→ Stored items from a collection
^^^^^^^^

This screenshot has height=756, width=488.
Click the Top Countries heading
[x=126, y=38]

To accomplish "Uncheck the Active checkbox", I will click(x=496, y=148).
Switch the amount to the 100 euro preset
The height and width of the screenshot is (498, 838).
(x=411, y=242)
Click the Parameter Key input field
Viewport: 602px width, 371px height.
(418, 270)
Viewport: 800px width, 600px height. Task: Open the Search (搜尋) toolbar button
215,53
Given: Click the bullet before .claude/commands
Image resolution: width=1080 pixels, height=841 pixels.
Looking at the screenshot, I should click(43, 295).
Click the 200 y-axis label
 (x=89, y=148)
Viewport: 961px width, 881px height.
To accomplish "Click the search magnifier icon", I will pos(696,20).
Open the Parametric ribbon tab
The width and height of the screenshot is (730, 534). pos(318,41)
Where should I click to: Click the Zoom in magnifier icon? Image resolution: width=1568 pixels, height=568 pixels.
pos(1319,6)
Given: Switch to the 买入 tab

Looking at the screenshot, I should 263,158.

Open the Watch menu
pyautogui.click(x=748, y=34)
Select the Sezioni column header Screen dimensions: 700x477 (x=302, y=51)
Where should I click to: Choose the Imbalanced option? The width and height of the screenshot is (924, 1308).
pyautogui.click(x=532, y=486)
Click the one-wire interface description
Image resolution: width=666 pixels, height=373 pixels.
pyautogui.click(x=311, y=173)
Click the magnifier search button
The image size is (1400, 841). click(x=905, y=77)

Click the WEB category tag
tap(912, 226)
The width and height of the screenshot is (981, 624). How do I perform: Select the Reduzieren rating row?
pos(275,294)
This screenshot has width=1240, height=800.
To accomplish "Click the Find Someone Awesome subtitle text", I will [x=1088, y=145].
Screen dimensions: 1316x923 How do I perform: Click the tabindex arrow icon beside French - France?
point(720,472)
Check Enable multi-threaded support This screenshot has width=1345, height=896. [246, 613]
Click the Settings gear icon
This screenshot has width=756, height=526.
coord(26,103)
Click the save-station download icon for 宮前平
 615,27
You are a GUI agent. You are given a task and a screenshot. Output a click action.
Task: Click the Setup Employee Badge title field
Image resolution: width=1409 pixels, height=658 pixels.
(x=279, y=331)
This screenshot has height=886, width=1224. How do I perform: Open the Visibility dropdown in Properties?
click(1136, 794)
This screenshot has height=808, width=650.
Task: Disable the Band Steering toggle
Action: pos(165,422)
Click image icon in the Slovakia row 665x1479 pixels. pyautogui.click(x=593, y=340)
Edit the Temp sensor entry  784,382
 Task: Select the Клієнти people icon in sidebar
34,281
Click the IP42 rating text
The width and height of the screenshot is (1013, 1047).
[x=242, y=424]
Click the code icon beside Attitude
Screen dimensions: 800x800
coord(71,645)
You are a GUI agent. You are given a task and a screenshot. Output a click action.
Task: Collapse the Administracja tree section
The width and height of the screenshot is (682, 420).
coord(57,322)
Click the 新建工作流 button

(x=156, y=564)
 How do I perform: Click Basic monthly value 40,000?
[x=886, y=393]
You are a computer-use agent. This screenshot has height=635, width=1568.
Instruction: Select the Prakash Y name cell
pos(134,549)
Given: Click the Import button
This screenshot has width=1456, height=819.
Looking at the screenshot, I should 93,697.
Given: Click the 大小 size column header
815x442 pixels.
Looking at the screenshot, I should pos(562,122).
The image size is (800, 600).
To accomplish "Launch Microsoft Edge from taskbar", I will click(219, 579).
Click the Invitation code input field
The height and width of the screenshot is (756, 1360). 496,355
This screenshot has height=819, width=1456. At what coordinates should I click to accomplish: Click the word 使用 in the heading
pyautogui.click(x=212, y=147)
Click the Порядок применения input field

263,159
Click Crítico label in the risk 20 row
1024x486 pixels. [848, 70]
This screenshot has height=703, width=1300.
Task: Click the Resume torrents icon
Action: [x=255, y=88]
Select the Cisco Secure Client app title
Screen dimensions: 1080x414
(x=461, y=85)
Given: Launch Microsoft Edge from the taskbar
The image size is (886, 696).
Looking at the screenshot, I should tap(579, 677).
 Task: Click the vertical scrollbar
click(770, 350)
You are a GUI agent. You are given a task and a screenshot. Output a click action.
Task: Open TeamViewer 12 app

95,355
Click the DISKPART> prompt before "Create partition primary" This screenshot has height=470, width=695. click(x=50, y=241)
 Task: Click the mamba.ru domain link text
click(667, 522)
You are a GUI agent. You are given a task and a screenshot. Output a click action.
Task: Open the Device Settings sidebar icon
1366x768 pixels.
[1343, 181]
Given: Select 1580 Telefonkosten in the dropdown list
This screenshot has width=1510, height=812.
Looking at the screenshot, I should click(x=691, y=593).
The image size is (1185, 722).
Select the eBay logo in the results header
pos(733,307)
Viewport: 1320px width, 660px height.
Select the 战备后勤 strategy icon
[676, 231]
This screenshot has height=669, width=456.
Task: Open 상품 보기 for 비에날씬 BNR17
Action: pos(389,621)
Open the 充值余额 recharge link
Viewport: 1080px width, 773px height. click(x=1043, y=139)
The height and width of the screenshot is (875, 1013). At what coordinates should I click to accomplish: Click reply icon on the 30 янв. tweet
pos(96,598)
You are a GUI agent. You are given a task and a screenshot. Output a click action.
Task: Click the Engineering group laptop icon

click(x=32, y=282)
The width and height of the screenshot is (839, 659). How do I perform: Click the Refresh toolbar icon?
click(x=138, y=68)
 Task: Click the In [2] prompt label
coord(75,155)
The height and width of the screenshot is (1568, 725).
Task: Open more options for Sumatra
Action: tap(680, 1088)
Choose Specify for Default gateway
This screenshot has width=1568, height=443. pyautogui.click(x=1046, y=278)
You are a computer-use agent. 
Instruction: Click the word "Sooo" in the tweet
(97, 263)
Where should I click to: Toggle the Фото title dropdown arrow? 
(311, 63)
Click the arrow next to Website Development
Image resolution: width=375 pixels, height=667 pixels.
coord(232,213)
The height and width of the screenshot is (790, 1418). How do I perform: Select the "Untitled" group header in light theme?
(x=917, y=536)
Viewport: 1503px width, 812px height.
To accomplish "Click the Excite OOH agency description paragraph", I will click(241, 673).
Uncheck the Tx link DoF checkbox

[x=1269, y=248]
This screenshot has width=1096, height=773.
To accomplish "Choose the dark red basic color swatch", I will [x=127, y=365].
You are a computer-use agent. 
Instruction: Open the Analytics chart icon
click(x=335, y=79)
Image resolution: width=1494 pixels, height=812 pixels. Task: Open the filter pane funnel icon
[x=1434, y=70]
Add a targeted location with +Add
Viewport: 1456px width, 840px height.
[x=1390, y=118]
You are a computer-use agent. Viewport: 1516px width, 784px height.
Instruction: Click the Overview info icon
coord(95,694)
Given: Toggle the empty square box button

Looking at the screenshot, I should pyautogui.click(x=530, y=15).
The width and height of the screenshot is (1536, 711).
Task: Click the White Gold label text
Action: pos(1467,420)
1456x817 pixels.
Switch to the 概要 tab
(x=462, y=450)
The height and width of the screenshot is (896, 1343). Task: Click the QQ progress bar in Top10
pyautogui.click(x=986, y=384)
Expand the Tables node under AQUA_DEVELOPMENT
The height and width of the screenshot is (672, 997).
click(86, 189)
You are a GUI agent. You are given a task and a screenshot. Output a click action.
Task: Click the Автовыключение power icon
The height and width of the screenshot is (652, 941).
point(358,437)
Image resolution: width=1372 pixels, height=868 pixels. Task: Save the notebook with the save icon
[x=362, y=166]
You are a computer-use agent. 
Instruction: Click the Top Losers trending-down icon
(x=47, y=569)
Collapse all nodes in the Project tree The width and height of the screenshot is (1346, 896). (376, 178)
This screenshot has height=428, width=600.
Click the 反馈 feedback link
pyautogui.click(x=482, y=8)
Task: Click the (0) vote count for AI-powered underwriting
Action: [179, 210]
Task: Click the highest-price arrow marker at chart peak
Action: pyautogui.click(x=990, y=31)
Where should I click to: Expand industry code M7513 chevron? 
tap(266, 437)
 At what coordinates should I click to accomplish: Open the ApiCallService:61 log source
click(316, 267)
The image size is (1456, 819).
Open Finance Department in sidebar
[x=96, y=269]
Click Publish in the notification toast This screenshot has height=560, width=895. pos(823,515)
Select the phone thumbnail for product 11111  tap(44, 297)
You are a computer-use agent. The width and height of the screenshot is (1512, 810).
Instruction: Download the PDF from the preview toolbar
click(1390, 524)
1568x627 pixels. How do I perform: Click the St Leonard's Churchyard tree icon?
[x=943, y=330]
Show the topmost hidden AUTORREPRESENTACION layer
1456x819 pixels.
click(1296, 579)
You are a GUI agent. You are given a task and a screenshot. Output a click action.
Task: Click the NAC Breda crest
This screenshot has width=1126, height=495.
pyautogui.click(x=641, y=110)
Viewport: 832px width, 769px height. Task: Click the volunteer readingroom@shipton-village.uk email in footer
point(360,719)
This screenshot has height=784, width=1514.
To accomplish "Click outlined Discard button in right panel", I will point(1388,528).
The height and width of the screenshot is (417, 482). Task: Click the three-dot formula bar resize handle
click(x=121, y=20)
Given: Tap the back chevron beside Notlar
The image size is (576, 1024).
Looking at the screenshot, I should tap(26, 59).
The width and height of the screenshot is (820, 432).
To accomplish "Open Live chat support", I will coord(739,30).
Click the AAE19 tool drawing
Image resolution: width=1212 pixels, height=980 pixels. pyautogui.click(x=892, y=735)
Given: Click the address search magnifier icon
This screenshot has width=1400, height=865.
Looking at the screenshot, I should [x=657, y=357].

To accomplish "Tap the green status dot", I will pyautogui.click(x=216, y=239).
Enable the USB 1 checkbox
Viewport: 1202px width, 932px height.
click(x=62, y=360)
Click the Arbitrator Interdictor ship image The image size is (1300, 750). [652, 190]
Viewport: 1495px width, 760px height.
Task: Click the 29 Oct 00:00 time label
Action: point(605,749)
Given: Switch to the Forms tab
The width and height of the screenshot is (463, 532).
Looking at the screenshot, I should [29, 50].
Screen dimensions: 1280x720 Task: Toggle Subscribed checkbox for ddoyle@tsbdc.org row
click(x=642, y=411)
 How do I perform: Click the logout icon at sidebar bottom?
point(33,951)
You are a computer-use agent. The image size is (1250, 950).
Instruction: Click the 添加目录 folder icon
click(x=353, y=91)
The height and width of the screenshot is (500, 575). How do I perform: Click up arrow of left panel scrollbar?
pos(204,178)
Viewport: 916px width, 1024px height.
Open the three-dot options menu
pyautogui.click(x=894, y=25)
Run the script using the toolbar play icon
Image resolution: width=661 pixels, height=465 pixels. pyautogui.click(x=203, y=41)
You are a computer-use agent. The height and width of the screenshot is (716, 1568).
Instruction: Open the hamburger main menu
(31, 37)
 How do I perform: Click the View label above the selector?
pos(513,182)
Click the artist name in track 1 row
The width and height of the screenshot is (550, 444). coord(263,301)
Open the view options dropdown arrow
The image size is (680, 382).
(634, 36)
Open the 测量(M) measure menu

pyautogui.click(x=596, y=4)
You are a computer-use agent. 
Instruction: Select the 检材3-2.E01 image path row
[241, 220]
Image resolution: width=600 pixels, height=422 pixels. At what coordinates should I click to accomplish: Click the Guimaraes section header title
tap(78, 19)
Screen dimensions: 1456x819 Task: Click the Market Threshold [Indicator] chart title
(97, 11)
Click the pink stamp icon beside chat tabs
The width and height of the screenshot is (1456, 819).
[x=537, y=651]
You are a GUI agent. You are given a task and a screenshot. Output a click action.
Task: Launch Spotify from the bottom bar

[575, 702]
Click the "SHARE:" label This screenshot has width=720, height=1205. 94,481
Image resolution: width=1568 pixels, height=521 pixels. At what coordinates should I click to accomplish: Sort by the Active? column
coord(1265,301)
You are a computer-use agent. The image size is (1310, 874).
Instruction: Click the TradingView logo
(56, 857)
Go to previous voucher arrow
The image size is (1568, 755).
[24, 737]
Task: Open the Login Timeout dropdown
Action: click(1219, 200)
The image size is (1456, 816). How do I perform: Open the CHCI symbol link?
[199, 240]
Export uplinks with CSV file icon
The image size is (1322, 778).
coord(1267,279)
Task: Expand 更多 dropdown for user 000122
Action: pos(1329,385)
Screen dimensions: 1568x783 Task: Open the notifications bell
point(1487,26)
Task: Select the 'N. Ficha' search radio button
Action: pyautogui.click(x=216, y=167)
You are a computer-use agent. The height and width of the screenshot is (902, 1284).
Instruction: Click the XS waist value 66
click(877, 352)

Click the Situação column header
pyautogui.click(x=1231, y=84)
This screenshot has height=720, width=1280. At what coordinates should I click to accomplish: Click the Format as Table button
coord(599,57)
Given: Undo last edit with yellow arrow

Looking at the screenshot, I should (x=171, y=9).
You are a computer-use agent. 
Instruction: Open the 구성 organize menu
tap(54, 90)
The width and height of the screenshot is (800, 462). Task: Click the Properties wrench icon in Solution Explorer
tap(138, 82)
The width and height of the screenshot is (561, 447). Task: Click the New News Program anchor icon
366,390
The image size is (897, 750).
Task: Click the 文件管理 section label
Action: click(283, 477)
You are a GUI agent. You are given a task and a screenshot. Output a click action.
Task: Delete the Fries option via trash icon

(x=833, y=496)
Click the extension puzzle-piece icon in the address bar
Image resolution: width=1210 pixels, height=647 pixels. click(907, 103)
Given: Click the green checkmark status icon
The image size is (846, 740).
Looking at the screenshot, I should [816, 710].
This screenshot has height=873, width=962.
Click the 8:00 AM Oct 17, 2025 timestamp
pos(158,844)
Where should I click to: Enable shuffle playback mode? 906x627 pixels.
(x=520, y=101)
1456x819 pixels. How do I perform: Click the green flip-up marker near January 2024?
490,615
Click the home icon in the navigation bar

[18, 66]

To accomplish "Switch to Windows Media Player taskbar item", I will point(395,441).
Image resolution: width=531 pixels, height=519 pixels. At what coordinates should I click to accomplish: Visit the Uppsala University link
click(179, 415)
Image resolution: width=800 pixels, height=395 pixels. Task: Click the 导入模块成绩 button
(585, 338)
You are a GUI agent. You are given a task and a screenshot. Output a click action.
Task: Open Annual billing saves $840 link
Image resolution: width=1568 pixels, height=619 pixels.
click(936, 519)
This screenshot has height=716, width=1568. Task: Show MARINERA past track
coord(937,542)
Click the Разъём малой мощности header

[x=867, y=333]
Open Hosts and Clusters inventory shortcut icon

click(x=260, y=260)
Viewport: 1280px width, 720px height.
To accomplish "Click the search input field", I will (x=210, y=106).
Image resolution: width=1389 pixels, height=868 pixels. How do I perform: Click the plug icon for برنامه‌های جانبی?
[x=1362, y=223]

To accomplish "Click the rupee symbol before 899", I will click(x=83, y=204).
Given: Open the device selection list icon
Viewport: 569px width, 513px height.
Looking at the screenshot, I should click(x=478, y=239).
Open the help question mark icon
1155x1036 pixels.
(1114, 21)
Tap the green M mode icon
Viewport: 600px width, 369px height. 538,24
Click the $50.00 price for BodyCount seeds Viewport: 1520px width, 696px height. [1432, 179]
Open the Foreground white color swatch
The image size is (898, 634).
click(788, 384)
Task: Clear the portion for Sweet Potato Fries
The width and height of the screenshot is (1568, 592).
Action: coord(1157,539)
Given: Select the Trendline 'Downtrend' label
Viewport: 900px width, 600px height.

^^^^^^^^

→ CHALLENGE
Copy the lines of the records above without any change, from the line containing "This screenshot has height=784, width=1514." through the line containing "click(x=62, y=360)", including both of those lines.

→ FINISHED ANSWER
This screenshot has height=784, width=1514.
To accomplish "Click outlined Discard button in right panel", I will point(1388,528).
The height and width of the screenshot is (417, 482). Task: Click the three-dot formula bar resize handle
click(x=121, y=20)
Given: Tap the back chevron beside Notlar
The image size is (576, 1024).
Looking at the screenshot, I should tap(26, 59).
The width and height of the screenshot is (820, 432).
To accomplish "Open Live chat support", I will coord(739,30).
Click the AAE19 tool drawing
Image resolution: width=1212 pixels, height=980 pixels. pyautogui.click(x=892, y=735)
Given: Click the address search magnifier icon
This screenshot has width=1400, height=865.
Looking at the screenshot, I should [x=657, y=357].

To accomplish "Tap the green status dot", I will pyautogui.click(x=216, y=239).
Enable the USB 1 checkbox
Viewport: 1202px width, 932px height.
click(x=62, y=360)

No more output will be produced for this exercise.